Entries on where items appear
▬▬▬▬▬▬▬▬▬▬

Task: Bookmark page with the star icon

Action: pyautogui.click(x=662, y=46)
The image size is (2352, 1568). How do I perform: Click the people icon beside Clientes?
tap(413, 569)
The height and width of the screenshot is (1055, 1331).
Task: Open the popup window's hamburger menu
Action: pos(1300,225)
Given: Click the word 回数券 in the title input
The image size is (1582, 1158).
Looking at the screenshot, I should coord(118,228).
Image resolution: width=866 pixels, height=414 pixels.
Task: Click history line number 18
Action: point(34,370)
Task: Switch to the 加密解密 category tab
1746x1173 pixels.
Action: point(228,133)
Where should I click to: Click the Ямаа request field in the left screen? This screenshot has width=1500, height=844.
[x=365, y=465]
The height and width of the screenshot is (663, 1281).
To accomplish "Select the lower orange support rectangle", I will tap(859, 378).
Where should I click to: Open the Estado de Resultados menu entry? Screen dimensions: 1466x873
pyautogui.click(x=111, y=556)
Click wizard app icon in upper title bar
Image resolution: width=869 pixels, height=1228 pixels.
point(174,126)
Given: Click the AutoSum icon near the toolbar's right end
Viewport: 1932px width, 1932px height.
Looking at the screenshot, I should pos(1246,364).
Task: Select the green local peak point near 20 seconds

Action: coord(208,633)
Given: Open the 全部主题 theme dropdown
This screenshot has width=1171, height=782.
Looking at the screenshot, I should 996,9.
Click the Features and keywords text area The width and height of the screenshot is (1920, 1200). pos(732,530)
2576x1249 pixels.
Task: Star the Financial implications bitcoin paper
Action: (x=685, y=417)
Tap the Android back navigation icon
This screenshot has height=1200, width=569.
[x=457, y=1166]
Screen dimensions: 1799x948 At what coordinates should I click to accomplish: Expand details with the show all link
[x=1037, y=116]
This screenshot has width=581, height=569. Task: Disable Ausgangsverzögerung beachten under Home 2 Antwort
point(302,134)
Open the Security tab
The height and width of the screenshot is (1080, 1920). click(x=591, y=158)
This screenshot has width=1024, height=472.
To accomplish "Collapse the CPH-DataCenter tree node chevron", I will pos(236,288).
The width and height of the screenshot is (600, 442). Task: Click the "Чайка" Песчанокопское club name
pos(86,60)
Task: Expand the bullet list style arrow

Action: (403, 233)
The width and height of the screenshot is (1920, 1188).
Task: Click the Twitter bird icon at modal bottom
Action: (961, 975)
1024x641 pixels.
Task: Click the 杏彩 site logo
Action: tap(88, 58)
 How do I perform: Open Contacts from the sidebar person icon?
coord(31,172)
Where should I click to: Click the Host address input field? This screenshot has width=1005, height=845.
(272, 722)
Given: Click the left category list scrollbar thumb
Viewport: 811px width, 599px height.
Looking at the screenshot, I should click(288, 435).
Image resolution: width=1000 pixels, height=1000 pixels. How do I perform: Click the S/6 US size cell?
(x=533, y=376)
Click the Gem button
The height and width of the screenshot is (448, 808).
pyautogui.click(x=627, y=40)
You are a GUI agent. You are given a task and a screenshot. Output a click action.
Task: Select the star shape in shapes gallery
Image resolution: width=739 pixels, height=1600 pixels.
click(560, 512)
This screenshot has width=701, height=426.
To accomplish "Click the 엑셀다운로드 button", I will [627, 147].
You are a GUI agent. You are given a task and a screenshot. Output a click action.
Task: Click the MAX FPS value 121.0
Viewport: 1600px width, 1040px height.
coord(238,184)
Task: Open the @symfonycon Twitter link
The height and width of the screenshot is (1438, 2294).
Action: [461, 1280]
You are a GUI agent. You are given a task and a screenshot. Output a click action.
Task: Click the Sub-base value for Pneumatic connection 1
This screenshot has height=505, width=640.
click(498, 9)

▬▬▬▬▬▬▬▬▬▬

EXERCISE OBJECTIVE: Rewrite the rows above as a numbered list with one line per item, and drop the blank lines.

THE RESULT:
1. Task: Bookmark page with the star icon
2. Action: pyautogui.click(x=662, y=46)
3. The image size is (2352, 1568). How do I perform: Click the people icon beside Clientes?
4. tap(413, 569)
5. The height and width of the screenshot is (1055, 1331).
6. Task: Open the popup window's hamburger menu
7. Action: pos(1300,225)
8. Given: Click the word 回数券 in the title input
9. The image size is (1582, 1158).
10. Looking at the screenshot, I should coord(118,228).
11. Image resolution: width=866 pixels, height=414 pixels.
12. Task: Click history line number 18
13. Action: point(34,370)
14. Task: Switch to the 加密解密 category tab
15. 1746x1173 pixels.
16. Action: point(228,133)
17. Where should I click to: Click the Ямаа request field in the left screen? This screenshot has width=1500, height=844.
18. [x=365, y=465]
19. The height and width of the screenshot is (663, 1281).
20. To accomplish "Select the lower orange support rectangle", I will tap(859, 378).
21. Where should I click to: Open the Estado de Resultados menu entry? Screen dimensions: 1466x873
22. pyautogui.click(x=111, y=556)
23. Click wizard app icon in upper title bar
24. Image resolution: width=869 pixels, height=1228 pixels.
25. point(174,126)
26. Given: Click the AutoSum icon near the toolbar's right end
27. Viewport: 1932px width, 1932px height.
28. Looking at the screenshot, I should pos(1246,364).
29. Task: Select the green local peak point near 20 seconds
30. Action: coord(208,633)
31. Given: Open the 全部主题 theme dropdown
32. This screenshot has width=1171, height=782.
33. Looking at the screenshot, I should 996,9.
34. Click the Features and keywords text area The width and height of the screenshot is (1920, 1200). pos(732,530)
35. 2576x1249 pixels.
36. Task: Star the Financial implications bitcoin paper
37. Action: (x=685, y=417)
38. Tap the Android back navigation icon
39. This screenshot has height=1200, width=569.
40. [x=457, y=1166]
41. Screen dimensions: 1799x948 At what coordinates should I click to accomplish: Expand details with the show all link
42. [x=1037, y=116]
43. This screenshot has width=581, height=569. Task: Disable Ausgangsverzögerung beachten under Home 2 Antwort
44. point(302,134)
45. Open the Security tab
46. The height and width of the screenshot is (1080, 1920). click(x=591, y=158)
47. This screenshot has width=1024, height=472.
48. To accomplish "Collapse the CPH-DataCenter tree node chevron", I will pos(236,288).
49. The width and height of the screenshot is (600, 442). Task: Click the "Чайка" Песчанокопское club name
50. pos(86,60)
51. Task: Expand the bullet list style arrow
52. Action: (403, 233)
53. The width and height of the screenshot is (1920, 1188).
54. Task: Click the Twitter bird icon at modal bottom
55. Action: (961, 975)
56. 1024x641 pixels.
57. Task: Click the 杏彩 site logo
58. Action: tap(88, 58)
59.  How do I perform: Open Contacts from the sidebar person icon?
60. coord(31,172)
61. Where should I click to: Click the Host address input field? This screenshot has width=1005, height=845.
62. (272, 722)
63. Given: Click the left category list scrollbar thumb
64. Viewport: 811px width, 599px height.
65. Looking at the screenshot, I should click(288, 435).
66. Image resolution: width=1000 pixels, height=1000 pixels. How do I perform: Click the S/6 US size cell?
67. (x=533, y=376)
68. Click the Gem button
69. The height and width of the screenshot is (448, 808).
70. pyautogui.click(x=627, y=40)
71. You are a GUI agent. You are given a task and a screenshot. Output a click action.
72. Task: Select the star shape in shapes gallery
73. Image resolution: width=739 pixels, height=1600 pixels.
74. click(560, 512)
75. This screenshot has width=701, height=426.
76. To accomplish "Click the 엑셀다운로드 button", I will [627, 147].
77. You are a GUI agent. You are given a task and a screenshot. Output a click action.
78. Task: Click the MAX FPS value 121.0
79. Viewport: 1600px width, 1040px height.
80. coord(238,184)
81. Task: Open the @symfonycon Twitter link
82. The height and width of the screenshot is (1438, 2294).
83. Action: [461, 1280]
84. You are a GUI agent. You are given a task and a screenshot. Output a click action.
85. Task: Click the Sub-base value for Pneumatic connection 1
86. This screenshot has height=505, width=640.
87. click(498, 9)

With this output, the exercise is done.